Victoria pursued a policy of regionalisation of the functions of the sheriff’s office soon after the establishment of the position. The colony was divided into a number of bailiwicks, or districts, each of which possessed a Deputy Sheriff. These Deputy Sheriffs were later given the title of Sheriff, though ultimately responsible to the Sheriff of Victoria.

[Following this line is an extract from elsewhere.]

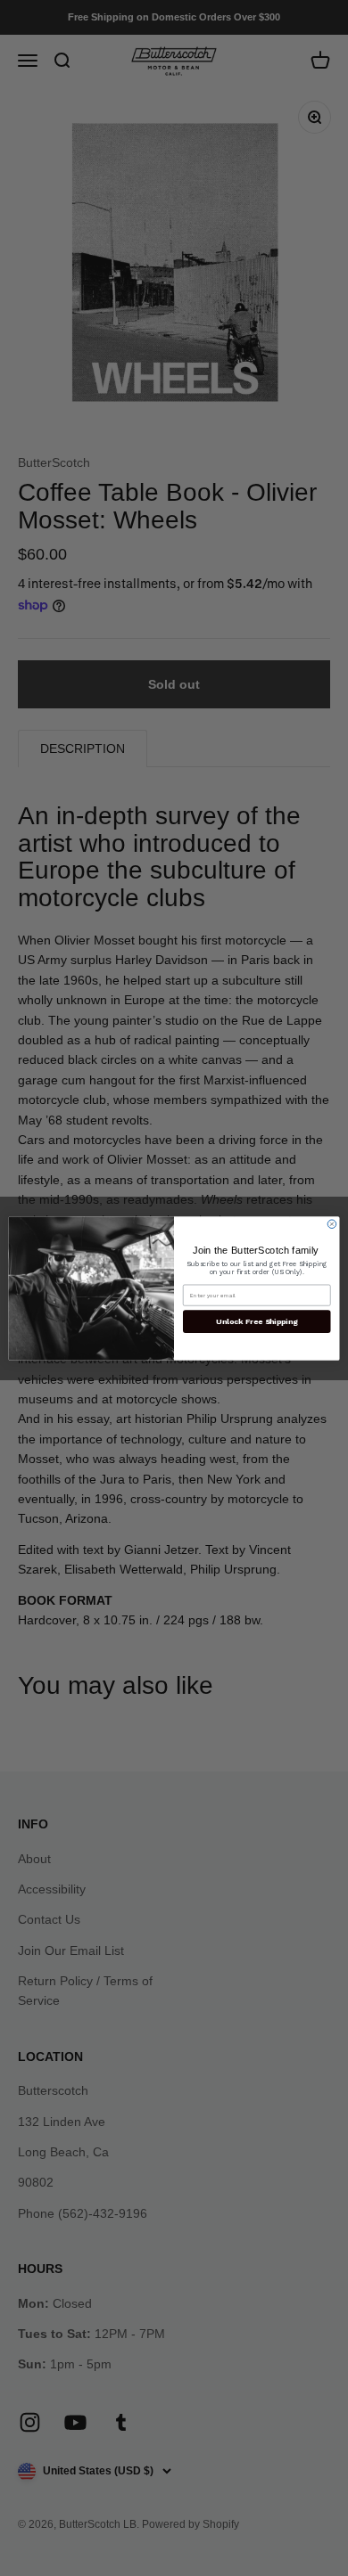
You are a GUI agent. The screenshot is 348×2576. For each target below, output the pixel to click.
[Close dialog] (331, 1223)
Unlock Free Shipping (256, 1320)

One such Deputy sheriff was Richard Colles, whose bailiwick from 1856 was Castlemaine, Sandhurst and Maryborough. Colles’ bailiwick encompassed a significant portion of the goldfields that had brought thousands of miners from around the world to find their fortune. Colles served as a licensing inspector on the goldfields. The government’s enforcement of licences was the significant impetus behind the Eureka stockade and other rebellions as the licences were the means by which the government extracted exorbitant fees from miners and reserved likely gold bearing land for its own use.

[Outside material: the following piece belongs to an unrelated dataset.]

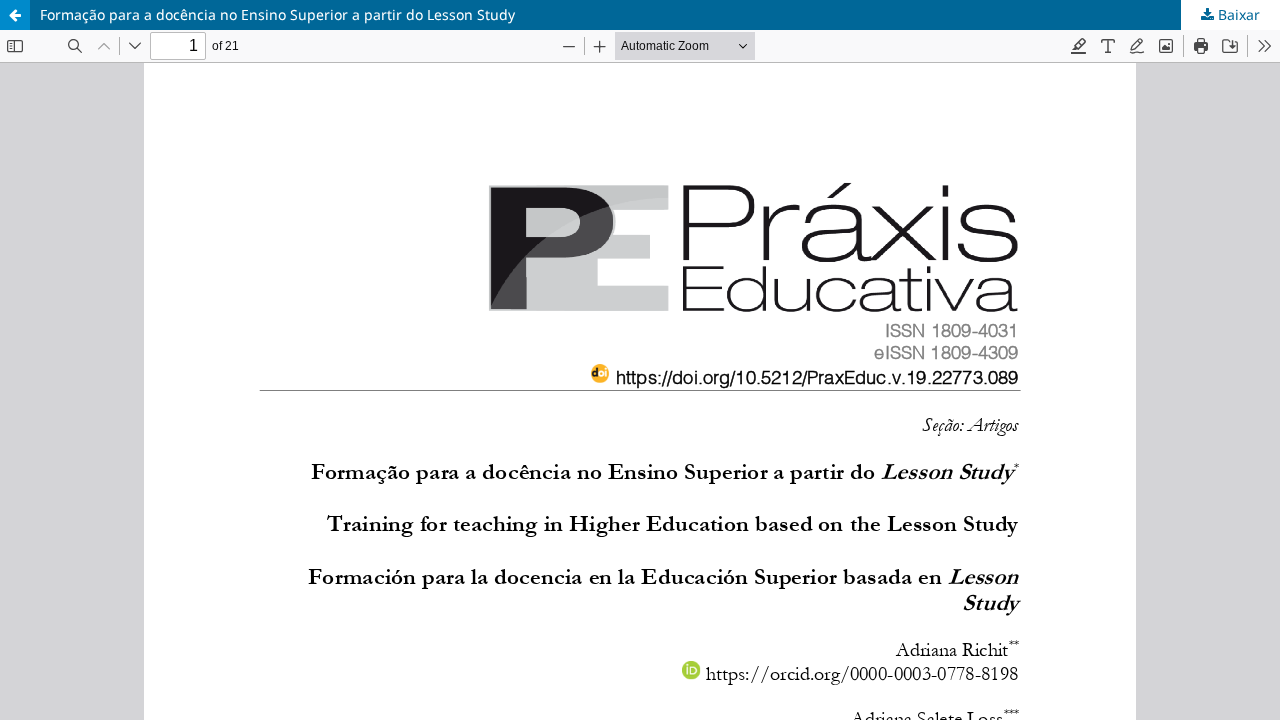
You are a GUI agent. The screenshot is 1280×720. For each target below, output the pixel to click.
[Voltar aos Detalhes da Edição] (15, 15)
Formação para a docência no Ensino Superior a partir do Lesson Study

Colles himself acquired vast portions of Crown land, whether for the prospect of gold or otherwise is unclear. For whatever reason, it is clear that Colles was a man of substantial means, since records show that he owned all of what is now Daylesford, site of the famous Hepburn Spa. It is fair to surmise that Colles would not have made these purchases for the quality of the spring water at Daylesford, but rather through his knowledge of this gold rich area acquired in his position as Deputy Sheriff and licensing inspector.
Colles was evidently a person of some note in the colony of Victoria. He was a close personal friend of O’Hara Burke – of Burke and Wills fame – and Burke stayed with him in his Sheriff’s residence adjacent to the courthouse.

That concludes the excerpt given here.